I’m an okay climber. My gym has climbs rated from V0 (easy) to V10 (hard). I’m about a low intermediate, able to climb V3s and V4s.

Except almost all of the V3s and V4s in the gym right now are hard. Harder than I think they should be. I proceeded to complain about this to one of my friends at the gym, and he immediately started suggesting problems to me that he thought I could do. He walked me through one problem, a V3+, I had tried a few times weeks ago and abandoned as “too hard.”

“Where are you stuck?” he asked.
I hopped on the wall and showed him. It was about two moves in (that is, not very far). He showed me what to do.
“I don’t think I can do that. I fall every time I try.”
Still, I got back on the wall, and after a few more tries, I could do the move.
We progressed like this for a few more moves, him providing advice and encouragement, me doubting and trying to make progress.
And you know what? I made so much progress on that problem that I know that I can top it now.

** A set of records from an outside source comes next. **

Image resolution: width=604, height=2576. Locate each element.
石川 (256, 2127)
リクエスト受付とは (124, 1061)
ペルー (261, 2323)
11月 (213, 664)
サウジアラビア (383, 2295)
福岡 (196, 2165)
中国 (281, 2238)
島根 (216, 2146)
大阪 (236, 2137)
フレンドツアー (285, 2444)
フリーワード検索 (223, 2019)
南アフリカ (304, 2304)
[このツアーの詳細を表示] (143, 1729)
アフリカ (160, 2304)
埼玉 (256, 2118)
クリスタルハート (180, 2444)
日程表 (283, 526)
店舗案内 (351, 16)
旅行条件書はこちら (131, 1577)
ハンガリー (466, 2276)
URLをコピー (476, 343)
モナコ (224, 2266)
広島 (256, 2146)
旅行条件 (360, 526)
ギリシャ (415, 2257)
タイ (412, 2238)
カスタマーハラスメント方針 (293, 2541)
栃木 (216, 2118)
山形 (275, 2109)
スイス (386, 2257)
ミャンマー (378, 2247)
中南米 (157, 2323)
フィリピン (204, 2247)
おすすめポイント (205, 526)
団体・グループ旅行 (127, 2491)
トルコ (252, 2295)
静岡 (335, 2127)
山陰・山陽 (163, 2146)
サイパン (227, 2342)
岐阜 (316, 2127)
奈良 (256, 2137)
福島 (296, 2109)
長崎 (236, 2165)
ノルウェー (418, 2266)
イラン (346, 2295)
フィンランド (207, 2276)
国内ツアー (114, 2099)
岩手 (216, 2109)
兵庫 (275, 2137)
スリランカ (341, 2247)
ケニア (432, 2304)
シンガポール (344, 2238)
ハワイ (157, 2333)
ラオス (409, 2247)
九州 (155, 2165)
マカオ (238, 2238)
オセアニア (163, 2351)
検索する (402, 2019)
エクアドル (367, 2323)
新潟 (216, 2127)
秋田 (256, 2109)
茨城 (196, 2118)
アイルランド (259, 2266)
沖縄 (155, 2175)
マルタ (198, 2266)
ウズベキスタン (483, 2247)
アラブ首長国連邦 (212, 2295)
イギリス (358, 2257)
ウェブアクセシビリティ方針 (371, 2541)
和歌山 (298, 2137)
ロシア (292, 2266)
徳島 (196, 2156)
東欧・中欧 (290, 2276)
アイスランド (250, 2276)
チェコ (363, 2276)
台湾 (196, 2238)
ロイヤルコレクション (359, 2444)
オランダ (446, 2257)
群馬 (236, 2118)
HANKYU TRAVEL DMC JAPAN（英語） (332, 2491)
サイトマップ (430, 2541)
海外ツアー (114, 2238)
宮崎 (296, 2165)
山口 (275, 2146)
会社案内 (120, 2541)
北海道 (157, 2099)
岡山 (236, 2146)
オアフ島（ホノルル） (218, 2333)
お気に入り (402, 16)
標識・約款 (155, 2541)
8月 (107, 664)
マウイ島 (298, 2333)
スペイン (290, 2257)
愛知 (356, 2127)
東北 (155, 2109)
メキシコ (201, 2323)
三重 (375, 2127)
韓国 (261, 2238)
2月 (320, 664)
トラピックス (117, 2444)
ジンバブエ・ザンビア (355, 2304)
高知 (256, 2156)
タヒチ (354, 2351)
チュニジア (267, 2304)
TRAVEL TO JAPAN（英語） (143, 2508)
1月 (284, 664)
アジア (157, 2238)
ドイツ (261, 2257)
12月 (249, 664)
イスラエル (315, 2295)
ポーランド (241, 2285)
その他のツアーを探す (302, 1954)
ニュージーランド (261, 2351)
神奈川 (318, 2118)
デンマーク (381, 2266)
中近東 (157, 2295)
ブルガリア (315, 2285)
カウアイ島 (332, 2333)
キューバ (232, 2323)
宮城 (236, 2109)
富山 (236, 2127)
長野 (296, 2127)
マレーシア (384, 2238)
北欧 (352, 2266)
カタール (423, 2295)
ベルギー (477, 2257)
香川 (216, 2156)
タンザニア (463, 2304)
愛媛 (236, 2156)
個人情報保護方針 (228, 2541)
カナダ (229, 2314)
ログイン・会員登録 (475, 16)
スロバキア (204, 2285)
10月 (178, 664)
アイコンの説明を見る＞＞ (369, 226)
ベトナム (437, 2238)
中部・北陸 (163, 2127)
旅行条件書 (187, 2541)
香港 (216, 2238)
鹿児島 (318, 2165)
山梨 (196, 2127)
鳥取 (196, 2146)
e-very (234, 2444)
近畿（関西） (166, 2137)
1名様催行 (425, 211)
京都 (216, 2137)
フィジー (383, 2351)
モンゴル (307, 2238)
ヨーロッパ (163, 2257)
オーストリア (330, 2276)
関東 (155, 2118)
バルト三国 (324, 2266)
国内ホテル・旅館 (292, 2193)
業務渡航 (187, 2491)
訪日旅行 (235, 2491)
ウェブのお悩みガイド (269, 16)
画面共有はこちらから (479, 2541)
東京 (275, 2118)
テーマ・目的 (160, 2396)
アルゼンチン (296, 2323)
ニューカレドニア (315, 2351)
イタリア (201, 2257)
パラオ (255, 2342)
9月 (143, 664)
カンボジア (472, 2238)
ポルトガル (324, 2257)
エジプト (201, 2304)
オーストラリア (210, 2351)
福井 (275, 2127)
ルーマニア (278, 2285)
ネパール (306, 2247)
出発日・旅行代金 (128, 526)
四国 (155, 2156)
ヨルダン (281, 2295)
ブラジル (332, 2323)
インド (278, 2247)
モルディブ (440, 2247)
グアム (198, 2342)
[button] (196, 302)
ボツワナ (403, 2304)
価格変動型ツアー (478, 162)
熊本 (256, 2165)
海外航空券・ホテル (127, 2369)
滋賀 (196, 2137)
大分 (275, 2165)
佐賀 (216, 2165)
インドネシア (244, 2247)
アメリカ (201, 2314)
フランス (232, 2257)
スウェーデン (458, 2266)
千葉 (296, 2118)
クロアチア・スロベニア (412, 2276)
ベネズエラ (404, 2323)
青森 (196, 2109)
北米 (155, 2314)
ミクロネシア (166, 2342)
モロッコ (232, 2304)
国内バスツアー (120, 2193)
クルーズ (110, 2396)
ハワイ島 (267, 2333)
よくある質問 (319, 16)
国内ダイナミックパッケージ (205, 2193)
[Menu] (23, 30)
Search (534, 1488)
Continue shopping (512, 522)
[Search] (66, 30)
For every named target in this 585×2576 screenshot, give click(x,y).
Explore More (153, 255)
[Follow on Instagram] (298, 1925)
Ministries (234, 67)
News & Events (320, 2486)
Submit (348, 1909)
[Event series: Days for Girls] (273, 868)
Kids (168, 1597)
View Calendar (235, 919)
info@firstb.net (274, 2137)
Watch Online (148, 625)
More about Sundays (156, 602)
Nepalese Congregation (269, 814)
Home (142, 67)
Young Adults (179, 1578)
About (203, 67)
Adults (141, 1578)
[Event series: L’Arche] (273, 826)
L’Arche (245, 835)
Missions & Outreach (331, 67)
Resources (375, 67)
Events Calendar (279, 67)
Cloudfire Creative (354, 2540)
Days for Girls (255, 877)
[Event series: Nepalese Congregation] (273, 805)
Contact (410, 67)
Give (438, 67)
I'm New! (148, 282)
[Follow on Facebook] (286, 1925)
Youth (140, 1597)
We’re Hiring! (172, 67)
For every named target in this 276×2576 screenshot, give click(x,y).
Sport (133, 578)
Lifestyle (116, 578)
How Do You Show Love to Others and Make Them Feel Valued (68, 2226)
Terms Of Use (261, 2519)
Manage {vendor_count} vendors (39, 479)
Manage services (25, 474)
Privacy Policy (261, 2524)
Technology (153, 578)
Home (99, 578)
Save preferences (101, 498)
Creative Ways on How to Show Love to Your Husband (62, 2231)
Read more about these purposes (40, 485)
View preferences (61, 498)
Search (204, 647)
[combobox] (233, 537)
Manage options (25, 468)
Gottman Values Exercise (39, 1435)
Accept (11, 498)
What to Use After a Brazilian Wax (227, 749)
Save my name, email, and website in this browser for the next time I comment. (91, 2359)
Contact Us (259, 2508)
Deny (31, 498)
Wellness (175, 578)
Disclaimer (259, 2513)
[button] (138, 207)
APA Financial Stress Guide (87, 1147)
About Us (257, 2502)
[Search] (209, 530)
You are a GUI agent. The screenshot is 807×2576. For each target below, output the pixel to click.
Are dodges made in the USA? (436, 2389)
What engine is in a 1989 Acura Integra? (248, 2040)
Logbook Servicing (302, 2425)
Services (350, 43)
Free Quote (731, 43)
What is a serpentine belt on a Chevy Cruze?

If I quit complaining and making excuses.
If I keep trying the next move, even when I’ve failed the past ten times.
If I remember that it’s my bad attitude, not my bad climbing, that’s getting in the way.

 

Sometimes you just need someone to help you get out of your own negative head space so you can work to your potential. Ask yourself, “Where am I stuck?” and throw different solutions at your problem until something works. It might not be easy to do, but it’s surprisingly simple. At the end of the day, I realized that I was more capable than I was giving myself credit for, and I needed to stop being lazy and whiny, and commit to the hard, repetitive failure that would eventually bring me success, or at the very least, improvement.